On the ninth day of Kissimmee we have a community team looking to outplay its Pod Five status, a college team making its last hurrah before graduation, two first year community teams, and an established community team looking for a deep run.

Miami University (OH) Quidditch
By Nick Stackhouse
Editor’s Note: The author is the President of Miami University Quidditch

This season was a rebuilding year for Miami University Quidditch after losing 15 players to graduation, 12 of whom attended US Quidditch Cup 9. Its struggle to fill those players’ shoes is apparent in its 11-11 season record, but its losses were important opportunities for its newest members to grow. Even so, Miami has not yet rebuilt its depth from last year, so more of its experienced players have had to shoulder the burden.

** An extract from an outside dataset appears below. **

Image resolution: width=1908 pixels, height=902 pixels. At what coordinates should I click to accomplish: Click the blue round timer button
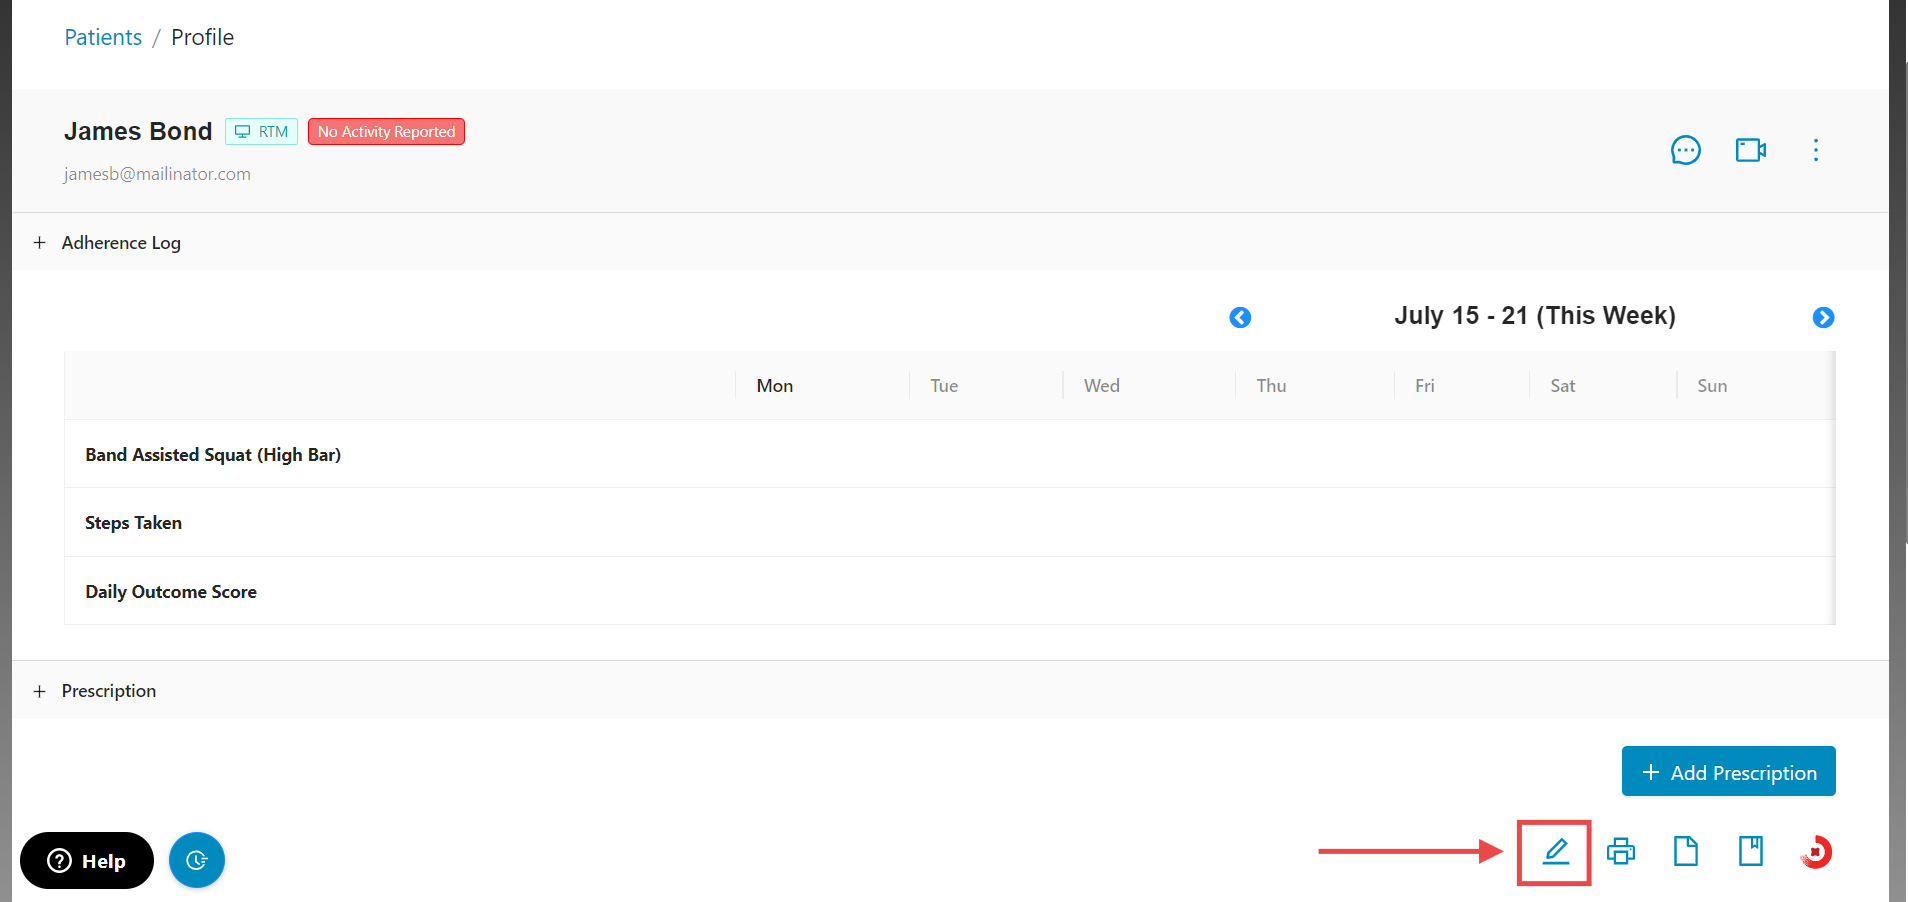[197, 860]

Miami’s biggest strength is its quaffle game. Throughout the year, the team has relied heavily on keeper Sam Rapnicki and chaser Nick Stackhouse to carry the offense, both of whom have played important minutes for Miami and have the vast majority of the team’s goals. They are supported by rookie keeper and chaser Derek Swanson, who has a knack for scoring in tricky situations; Pete Brechting, who has strong field awareness and offensive capabilities; and rookie Ashley Stahnke. Miami’s most tenured player is chaser and seeker Gabe Boris, who the team relies on in close games. There’s less depth in Miami’s beater squad, but it is led by Connor Stonecash, who always brings intensity and control to the pitch. Stonecash is joined by beater Elena McDonald, who just returned from studying abroad; she will strengthen the team’s young beater lineup, but with only four wins and nine loses to US Quidditch Cup qualifiers, the team is unlikely to advance out of pool play and may struggle to pick up a win.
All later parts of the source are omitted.